Силен бес, сильна «вещественность». Кто знает, какие герои, события, какой конец поэмы по временам представлялся автору!
«В молодости, — рассказывает Иероним Ясинский, — в Нежине я слышал предание, что Чичиков должен был скончаться от несварения желудка, так как в его имение вздумал заехать и посетить его митрополит, и, не доверяя поварам и кухаркам, сам Павел Иванович в течение двух дней постоянно бегал на кухню, наблюдал и, что называется, перепробовал до объедения разных солений и сластей. Митрополит приехал, а Чичиков уже отдал богу душу, и тогда была сказана удивительная по ораторскому искусству, необыкновенная, попавшая во все хрестоматии, речь над прахом Павла Ивановича русским святителем». («Тайны Гоголя».)
Если это и выдумано, то выдумано превосходно, вполне в духе Гоголя. Особенно в его духе речь митрополита над трупом Павла Ивановича; кощунство не раз позволял себе Гоголь: вспомним церковь в «Вии», Казанский собор, куда забежал нос майора Ковалева. И разве он не признавался, что многие содрогнулись, если бы знали, какие чудовища готов он был иногда изобразить.
Стремление быть лучше уводило в аскетизм, в христианскую догматику, а «орлиное соображение вещей» все более ярко и ясно обнаруживало отвратительные образины и низменную вещественность. Пропасть между материей и духом расширялась и углублялась. Она уже походила на ту пропасть, у которой сторожил колдуна в Карпатах страшный всадник: «дна ее никто не видал». Бог не помогал, благодать и молитвы не спасали художника. «Труп уже стоял пред ним на самой черте и вперил на него мертвые, позеленевшие глаза». Художник пал бездыханным, предварительно превратив себя в живой труп.

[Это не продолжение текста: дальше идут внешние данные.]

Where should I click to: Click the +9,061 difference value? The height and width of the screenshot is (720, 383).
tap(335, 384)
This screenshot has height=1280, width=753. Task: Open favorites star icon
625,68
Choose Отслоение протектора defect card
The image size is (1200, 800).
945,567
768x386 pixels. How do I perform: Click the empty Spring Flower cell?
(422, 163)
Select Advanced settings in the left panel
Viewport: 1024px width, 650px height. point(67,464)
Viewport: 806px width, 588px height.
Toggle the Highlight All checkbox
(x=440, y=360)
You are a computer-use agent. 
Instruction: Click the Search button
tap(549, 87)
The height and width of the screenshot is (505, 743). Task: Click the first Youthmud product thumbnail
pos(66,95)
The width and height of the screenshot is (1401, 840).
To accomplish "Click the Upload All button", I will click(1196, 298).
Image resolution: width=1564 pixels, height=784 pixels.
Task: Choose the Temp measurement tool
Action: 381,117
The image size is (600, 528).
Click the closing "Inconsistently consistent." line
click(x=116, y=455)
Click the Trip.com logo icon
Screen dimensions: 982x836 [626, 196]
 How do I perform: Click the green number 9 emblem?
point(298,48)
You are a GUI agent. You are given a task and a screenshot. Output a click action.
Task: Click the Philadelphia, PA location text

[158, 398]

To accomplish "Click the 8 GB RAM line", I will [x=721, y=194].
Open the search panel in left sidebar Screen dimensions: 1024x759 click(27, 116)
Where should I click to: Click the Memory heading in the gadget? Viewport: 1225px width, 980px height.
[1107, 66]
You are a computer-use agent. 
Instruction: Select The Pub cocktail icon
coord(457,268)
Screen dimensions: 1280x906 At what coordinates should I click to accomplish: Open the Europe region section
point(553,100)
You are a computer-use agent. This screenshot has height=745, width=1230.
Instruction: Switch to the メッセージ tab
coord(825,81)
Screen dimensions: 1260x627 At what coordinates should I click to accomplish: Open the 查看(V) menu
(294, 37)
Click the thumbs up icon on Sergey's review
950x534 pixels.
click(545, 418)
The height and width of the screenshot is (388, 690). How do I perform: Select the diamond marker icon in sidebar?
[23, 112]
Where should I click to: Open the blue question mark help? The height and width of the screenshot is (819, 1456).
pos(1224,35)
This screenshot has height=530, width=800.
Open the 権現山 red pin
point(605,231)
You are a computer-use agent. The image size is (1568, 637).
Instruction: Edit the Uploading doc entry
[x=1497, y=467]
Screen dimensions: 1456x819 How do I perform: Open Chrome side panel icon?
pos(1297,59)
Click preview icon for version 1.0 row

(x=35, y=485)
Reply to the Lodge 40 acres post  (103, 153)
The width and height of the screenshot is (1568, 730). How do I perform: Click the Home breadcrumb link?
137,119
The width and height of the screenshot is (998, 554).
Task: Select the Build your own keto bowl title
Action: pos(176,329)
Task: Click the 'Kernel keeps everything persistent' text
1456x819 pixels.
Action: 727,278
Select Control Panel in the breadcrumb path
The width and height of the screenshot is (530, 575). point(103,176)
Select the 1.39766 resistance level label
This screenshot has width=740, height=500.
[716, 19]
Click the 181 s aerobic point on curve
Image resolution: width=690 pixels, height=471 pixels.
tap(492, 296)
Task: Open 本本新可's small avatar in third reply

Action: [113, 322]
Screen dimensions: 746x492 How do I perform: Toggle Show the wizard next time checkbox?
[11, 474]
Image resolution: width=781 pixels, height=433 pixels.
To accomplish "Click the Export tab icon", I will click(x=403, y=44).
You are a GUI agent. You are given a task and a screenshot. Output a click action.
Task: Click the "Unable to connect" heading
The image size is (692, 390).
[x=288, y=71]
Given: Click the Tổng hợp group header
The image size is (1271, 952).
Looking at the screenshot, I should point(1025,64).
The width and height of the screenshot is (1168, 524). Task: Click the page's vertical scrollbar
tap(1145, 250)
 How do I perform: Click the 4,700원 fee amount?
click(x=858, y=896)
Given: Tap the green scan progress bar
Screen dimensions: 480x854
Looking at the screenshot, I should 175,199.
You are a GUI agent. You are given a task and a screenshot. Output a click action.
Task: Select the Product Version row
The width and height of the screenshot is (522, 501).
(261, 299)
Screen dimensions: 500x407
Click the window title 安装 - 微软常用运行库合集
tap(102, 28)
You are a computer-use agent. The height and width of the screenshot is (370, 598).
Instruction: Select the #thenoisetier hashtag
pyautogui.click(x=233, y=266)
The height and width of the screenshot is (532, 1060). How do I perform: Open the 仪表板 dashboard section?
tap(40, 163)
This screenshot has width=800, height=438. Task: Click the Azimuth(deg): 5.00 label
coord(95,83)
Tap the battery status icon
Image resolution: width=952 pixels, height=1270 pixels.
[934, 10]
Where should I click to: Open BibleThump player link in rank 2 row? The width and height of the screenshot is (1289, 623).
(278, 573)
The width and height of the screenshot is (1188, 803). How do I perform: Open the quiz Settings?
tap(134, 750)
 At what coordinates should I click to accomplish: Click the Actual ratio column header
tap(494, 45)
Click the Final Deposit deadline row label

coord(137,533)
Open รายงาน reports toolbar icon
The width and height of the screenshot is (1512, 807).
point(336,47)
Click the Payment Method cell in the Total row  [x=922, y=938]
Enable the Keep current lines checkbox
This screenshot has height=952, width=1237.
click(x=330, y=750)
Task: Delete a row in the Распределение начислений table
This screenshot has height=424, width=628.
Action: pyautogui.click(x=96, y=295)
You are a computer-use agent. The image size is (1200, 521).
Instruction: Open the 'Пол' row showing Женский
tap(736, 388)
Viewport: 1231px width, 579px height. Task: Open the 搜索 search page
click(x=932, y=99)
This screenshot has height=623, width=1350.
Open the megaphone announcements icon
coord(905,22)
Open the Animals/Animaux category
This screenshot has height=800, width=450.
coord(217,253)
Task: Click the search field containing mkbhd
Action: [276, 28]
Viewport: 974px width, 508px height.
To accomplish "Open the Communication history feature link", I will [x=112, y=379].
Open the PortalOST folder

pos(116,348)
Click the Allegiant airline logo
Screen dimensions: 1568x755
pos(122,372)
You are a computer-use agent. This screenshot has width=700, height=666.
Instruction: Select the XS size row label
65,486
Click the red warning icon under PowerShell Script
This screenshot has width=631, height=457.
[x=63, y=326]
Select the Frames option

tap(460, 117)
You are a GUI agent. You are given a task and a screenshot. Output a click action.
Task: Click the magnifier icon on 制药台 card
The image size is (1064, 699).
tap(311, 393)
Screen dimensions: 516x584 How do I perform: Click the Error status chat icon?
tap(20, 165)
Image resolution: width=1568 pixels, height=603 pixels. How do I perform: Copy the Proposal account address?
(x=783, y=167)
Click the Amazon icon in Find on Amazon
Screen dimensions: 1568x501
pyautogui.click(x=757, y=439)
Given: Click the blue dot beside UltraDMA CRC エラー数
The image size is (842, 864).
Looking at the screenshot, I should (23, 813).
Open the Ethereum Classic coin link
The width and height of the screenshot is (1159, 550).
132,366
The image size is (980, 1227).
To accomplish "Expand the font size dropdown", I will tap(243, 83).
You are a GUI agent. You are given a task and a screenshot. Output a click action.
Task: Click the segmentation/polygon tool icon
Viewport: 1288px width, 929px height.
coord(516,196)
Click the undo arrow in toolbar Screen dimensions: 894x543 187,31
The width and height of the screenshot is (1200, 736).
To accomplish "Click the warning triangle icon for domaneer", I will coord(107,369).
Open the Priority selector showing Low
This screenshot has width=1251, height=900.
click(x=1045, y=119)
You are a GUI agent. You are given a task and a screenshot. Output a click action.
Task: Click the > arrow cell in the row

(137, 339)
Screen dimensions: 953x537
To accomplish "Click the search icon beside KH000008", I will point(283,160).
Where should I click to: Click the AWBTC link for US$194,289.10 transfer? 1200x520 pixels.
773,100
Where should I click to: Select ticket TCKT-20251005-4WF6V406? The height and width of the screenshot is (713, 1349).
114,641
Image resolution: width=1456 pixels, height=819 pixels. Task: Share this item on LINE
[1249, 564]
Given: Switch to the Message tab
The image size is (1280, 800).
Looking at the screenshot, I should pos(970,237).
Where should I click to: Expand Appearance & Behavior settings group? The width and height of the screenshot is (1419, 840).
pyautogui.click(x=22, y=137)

Гоголь совершил суд над собой с состоянии болезненного припадка. Здесь уместно несколько подробнее сказать об его болезни. Доктор Баженов утверждал, что Николай Васильевич еще смолоду заболел припадками периодической меланхолии.
О болезни Гоголя в настоящее время можно сообщить больше, чем сообщил тридцать с лишним лет назад Н. Н. Баженов. Психопатология за эти года сделала значительные шаги вперед.
Гоголь принадлежал к шизоидным темпераментам с шизофренической наклонностью. Отличительная черта этих шизоидов — колебания между крайней впечатлительностью и тупостью. Кречмер так определяет шизоидов:
«Только тот владеет ключом к пониманию шизоидных темпераментов, кто знает, что большинство шизоидов отличаются не одной только чрезмерной чувствительностью или холодностью, но обладают тем и другим одновременно». («Строение тела и характер».)
Шизоид тверд, как железо, и способен на самые тонкие и сентиментальные чувства. Между собой и миром он ощущает завесу как бы из стекла. Он оторван от внешнего мира. В нем отсутствует единство и последовательность поступков, он как бы склеен из лоскутков. Отсюда неожиданности и странности в поступках.